[DATA LISTING — start]

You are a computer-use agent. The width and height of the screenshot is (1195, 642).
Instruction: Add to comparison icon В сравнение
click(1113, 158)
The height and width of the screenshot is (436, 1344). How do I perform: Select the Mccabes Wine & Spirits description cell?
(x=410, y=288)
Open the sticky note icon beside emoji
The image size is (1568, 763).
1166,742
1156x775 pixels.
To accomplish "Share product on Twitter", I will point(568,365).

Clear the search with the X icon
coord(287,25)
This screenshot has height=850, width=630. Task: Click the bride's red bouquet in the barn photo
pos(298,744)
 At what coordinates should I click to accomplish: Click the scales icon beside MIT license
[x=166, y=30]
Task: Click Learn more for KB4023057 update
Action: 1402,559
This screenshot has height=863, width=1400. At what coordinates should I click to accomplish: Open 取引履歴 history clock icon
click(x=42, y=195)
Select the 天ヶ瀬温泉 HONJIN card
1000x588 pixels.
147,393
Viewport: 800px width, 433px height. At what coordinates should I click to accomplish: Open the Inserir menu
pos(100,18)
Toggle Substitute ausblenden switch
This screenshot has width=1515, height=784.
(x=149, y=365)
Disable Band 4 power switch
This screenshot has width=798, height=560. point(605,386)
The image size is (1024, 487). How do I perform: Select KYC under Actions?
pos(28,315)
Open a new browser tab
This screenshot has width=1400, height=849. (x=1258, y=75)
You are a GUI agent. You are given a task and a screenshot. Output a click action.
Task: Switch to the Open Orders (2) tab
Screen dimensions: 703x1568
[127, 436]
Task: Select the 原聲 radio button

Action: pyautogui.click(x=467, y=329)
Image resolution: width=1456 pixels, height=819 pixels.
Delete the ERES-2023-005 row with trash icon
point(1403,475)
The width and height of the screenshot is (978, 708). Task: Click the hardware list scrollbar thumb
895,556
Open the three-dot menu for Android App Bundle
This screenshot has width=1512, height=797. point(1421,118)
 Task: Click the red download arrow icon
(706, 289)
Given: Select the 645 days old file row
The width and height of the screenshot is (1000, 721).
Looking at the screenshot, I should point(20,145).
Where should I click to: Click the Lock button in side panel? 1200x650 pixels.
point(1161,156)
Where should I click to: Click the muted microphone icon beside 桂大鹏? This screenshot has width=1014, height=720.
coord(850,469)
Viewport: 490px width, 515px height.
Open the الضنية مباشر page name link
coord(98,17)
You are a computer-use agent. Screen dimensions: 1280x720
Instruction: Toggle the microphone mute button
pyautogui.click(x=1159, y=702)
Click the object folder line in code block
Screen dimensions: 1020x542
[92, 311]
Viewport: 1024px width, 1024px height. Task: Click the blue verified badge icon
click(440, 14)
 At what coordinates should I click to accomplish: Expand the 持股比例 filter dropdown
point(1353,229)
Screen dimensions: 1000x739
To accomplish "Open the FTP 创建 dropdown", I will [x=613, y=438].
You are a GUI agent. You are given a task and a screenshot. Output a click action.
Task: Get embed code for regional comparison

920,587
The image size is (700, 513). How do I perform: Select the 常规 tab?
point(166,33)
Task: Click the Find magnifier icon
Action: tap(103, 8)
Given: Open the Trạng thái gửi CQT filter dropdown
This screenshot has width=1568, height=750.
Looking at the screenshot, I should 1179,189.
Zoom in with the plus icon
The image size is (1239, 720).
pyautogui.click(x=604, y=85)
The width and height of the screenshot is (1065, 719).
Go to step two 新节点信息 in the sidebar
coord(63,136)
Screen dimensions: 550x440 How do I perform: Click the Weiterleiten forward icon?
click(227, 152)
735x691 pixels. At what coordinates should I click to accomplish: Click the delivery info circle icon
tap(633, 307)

[DATA LISTING — finish]

Every line that includes "computer" must be copied from the material above.

> EXERCISE OUTPUT
You are a computer-use agent. The width and height of the screenshot is (1195, 642).
You are a computer-use agent. Screen dimensions: 1280x720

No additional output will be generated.